The day United bought Cantona to replace the injured Dublin on the forward line, club folklore dictates, its fortunes turned around. In that 1992-93 season, a 26-year title drought – with an unthinkable relegation to boot – was usurped by a bountiful harvest that yielded 12 league titles and two Champions League cups in the last 20 seasons. United became the foremost soccer brand in England and perhaps worldwide.
Dublin’s telling of his inadvertent assist to United history is strangely irrefutable. His bad luck served the club well, as evidenced by the 12,000 New Yorkers who applied for tickets for Saturday morning’s “I Am United” event, a screening of the club’s home game against the ever tricky kick-and-rushers of Stoke City. Officially, United’s Ferguson had challenged the club’s stateside fans to match the noise produced at Old Trafford.
It’s because of Dublin’s actions – or rather, his inaction – that United became a mega-brand. And that Cantona’s name is invoked several times in the merry melodies emanating from the increasingly hoarse throats of the Red Devils faithful, whose fervent consumption of alcohol at this unconventional hour is justified only in the context of Premier League soccer’s bizarre space-time zone continuum.
Such a scene was probably unimaginable way back when Dublin’s leg was still blissfully unbroken and unaware of its gnarly fate. English football was, by and large, of and for the English then, and not much seen or heard of beyond its borders. But the world shrunk, and United grew.
Hearing his name chanted an ocean from where he dutifully plied his trade, Bryan Robson, United’s longest-ever serving captain, who took in the game alongside the affable Dublin, surveyed the surreal tableau. “It’s a bit weird in a way,” he confessed. “When I played in the 80s, America was just sort of growing as far as soccer was concerned. But it’s fantastic when you come into a venue like this and you see so many Man United fans in New York.”
“I’ve seen over the last three of four years our support in America has grown enormously,” said Robson.
Many people eagerly anticipated an event like “I Am United” to legitimize and reward their distant devotion. Anderson Fariss is 27 and works in a wine business.

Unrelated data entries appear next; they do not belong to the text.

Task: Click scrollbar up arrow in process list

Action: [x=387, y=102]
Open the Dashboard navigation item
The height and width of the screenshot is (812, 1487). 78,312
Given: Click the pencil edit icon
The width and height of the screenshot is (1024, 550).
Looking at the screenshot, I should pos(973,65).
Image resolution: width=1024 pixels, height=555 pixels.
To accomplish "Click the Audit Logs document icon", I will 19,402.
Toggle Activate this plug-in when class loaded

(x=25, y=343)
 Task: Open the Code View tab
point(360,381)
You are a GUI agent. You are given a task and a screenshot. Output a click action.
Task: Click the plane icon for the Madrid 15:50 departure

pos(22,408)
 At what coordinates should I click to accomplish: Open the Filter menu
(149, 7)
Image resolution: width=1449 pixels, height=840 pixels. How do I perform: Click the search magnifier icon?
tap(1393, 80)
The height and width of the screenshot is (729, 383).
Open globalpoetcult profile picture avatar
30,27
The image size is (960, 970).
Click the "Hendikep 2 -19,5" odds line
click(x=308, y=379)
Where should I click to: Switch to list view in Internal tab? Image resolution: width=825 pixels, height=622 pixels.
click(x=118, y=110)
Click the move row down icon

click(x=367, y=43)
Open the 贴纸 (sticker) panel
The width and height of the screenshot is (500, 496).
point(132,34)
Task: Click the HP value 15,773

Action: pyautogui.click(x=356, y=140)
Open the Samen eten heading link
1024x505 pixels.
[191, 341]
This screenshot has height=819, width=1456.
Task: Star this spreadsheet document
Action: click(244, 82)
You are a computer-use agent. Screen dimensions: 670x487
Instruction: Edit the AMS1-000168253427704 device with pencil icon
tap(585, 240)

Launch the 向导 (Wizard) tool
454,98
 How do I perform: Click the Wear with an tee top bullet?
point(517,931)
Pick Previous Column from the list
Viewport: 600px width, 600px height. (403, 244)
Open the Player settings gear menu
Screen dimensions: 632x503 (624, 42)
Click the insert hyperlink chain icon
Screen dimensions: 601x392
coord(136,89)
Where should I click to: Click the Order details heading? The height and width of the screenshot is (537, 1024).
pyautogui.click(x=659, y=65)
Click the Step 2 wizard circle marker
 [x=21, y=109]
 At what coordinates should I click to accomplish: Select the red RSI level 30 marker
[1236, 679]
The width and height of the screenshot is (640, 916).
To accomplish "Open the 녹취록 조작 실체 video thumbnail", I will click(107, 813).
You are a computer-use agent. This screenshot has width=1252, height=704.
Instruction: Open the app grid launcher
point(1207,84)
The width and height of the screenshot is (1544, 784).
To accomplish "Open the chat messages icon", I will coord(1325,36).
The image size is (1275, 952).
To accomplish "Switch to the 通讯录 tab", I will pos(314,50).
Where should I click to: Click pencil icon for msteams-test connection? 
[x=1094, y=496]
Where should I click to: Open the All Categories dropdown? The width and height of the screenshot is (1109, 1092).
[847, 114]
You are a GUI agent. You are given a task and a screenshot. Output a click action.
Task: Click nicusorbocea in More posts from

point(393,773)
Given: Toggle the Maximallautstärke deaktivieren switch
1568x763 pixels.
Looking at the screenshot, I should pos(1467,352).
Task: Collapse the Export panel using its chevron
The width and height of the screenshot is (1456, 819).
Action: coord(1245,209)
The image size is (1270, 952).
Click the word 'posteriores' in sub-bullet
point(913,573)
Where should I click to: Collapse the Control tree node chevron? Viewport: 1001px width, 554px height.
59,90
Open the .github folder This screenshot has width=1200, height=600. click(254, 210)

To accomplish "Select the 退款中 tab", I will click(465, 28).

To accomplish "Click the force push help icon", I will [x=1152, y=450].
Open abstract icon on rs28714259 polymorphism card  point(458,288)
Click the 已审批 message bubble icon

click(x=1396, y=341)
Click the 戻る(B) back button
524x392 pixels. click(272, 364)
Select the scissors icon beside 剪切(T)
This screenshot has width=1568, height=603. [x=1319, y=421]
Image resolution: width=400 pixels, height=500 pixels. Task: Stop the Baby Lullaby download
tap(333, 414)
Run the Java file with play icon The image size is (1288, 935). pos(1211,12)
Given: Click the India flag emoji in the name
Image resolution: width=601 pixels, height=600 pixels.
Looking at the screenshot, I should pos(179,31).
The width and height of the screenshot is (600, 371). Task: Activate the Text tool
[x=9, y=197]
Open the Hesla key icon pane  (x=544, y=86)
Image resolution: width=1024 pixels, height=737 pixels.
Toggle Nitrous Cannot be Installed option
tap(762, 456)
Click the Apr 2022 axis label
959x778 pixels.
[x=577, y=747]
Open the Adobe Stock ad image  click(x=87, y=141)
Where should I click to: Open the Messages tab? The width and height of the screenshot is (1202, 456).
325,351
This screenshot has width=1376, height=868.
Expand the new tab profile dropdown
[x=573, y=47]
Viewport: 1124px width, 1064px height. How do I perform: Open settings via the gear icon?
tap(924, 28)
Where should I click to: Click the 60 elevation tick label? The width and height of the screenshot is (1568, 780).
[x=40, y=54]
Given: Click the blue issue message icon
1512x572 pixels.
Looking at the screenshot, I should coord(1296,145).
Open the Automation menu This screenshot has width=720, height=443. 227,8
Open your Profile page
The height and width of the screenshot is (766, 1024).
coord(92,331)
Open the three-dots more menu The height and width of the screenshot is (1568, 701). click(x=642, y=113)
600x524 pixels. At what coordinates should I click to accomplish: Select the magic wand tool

He’s one of a 100 or so New York Reds who assemble at Legends across from the Empire State Building on weekend mornings to watch United’s games. “It’s huge, man,” he says. “People get together to watch the games every week but when you realize that there is this many people out there that support United but don’t really have as much of an outlet to watch United games together, it’s good to get together.”
“It can be kind of a lonely road in the US watching soccer games,” said Fariss. “So it’s good for everyone to commune together and sing, so it’s a lot of fun.”
“It gets them recognized,” Dublin said of the event and the New York Reds. “I’m sure that the supporters of Man United in New York have to spend a lot of money to get to Manchester to watch a game every now and again so you’ve got to give them something back for their dedication to the club.”
To the uproarious crowd’s delight, United won 4-2 in an entertaining game. Their post-goal celebratory bellows were at times ear-splitting.
Re-capping the match up on stage, Dublin perhaps summed it up best. “New York City,” he said with a fully intended sneer at cross-town rivals Manchester City, “is now New York United.”